You’d think at this late date that backups would be just another boring topic — boring but necessary. There’s much controversy surrounding backups in virtual environments and it seems there are many vendors out there wanting to sell you a solution. The real question is do you need to buy a third-party solution or can you use the built-in tools to do the job just as well? The answer may surprise you.

How often do you think about backups or your backup strategy? Most of us only think about such things during or after a failure occurs — because that’s then you need them. A good virtual machine (VM) backup strategy is a costly endeavor financially and in labor — or is it? It doesn’t have to be because your best backup strategy is part of your existing virtualization solution. Both VMware and Citrix provide the tools you need to create and maintain a successful backup strategy with supplied tools.

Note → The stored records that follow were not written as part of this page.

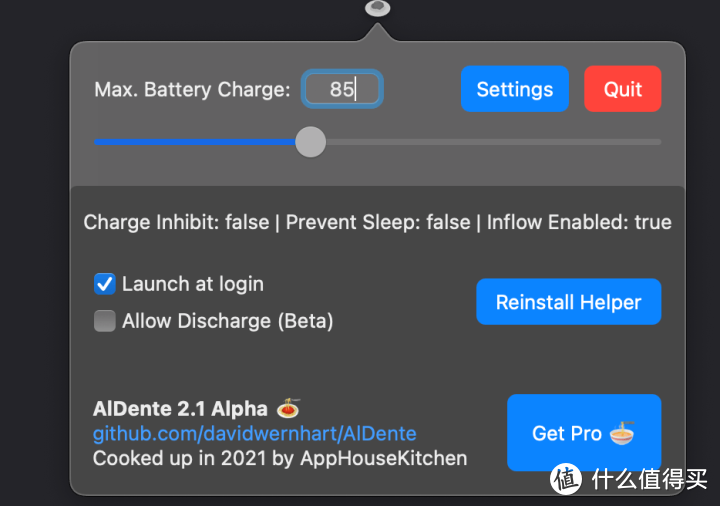Click the spaghetti emoji beside AlDente 2.1 Alpha
This screenshot has height=506, width=720.
[x=288, y=408]
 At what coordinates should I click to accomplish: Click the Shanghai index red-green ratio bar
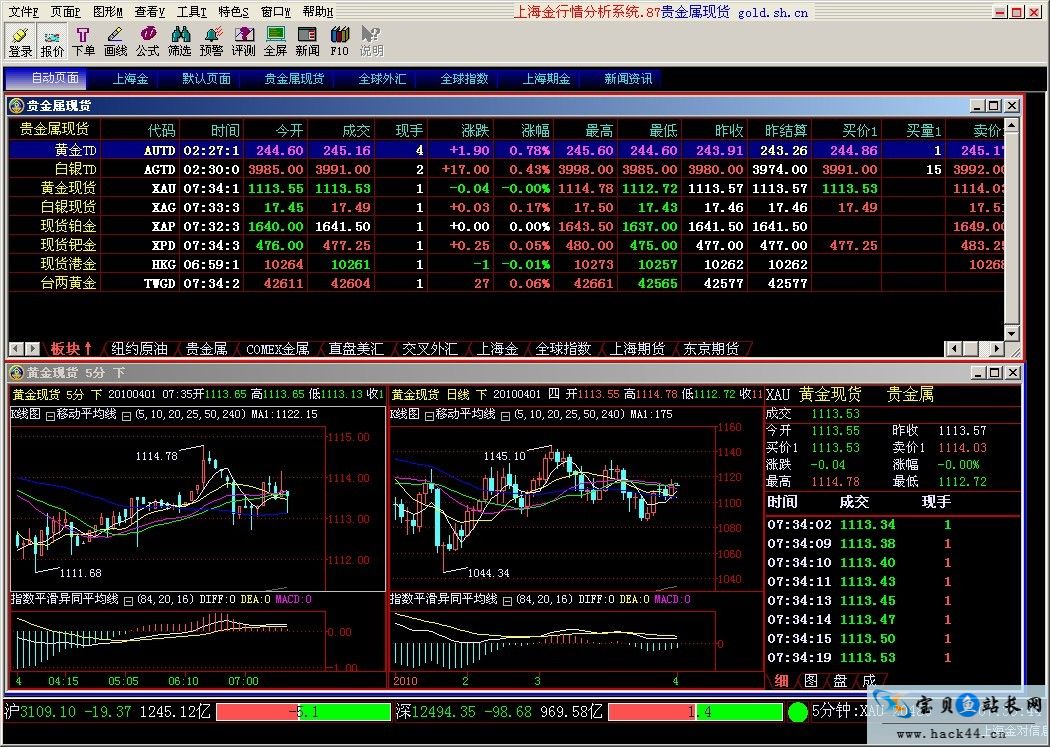pos(303,712)
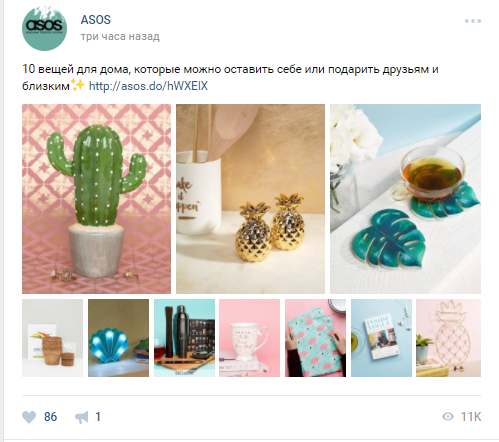
Task: Open the monstera leaf coasters photo
Action: 405,199
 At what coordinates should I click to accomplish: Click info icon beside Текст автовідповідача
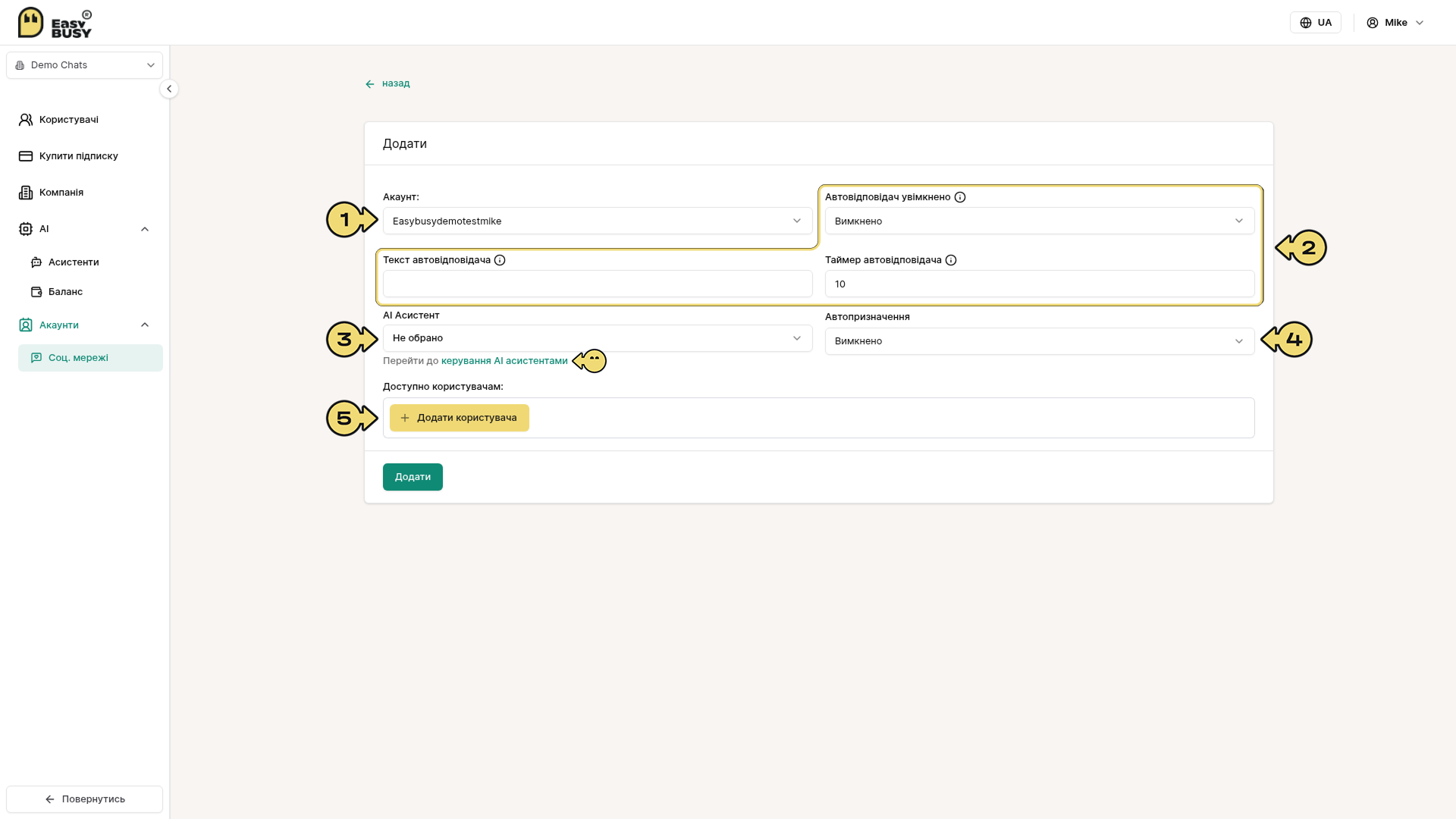(x=500, y=260)
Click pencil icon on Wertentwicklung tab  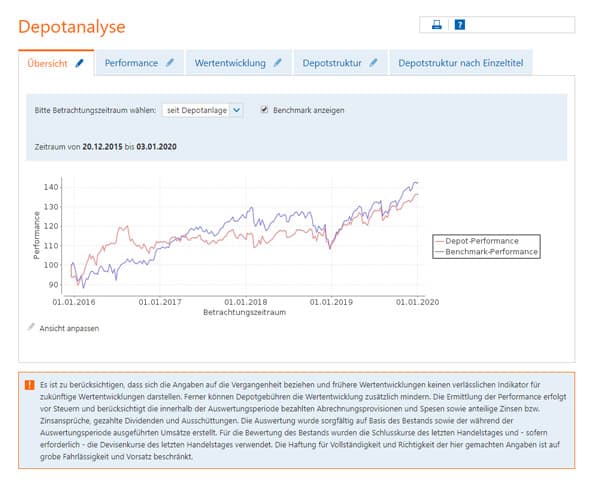278,63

For backups, you have the following options:

  • Treat VMs as if they are Physical Machines
  • Treating VMs as Files
  • Using an Internal VLAN for Client/Server Backup
  • Snapshots1 and VM Copy
  • Built-in Backup Tools
  • VM Cloning

Any method you choose has its drawbacks and not every method will work for every VM. You’ll probably have to use more than one backup method to satisfy backup requirements for your systems. For example, if you have an application server VM that cannot be shutdown or paused, then your best option is to treat this VM as if it were a physical system — meaning that you’ll install a backup client on it and backup its files over the network or to local disk or tape. Most of the other techniques require that the VM is quiescent, shutdown, or can tolerate decreased performance during the backup procedure.

For VMs whose services can go offline temporarily, treating the VMs as files is the traditional backup method. The VM disk images and configuration files are copied to storage media (Tape, Disk, SAN, NAS).

A generally non-supported strategy is to use an internal VLAN for backups. In this scenario, you run a backup client on your VM of interest and a backup server on another VM connected to a backup device and allows the backup to run. Both VMs must exist on the same host server so that the data isn’t transmitted over the physical network. This procedure takes its toll on the VM host system but the backup is very fast since no data flows over the LAN.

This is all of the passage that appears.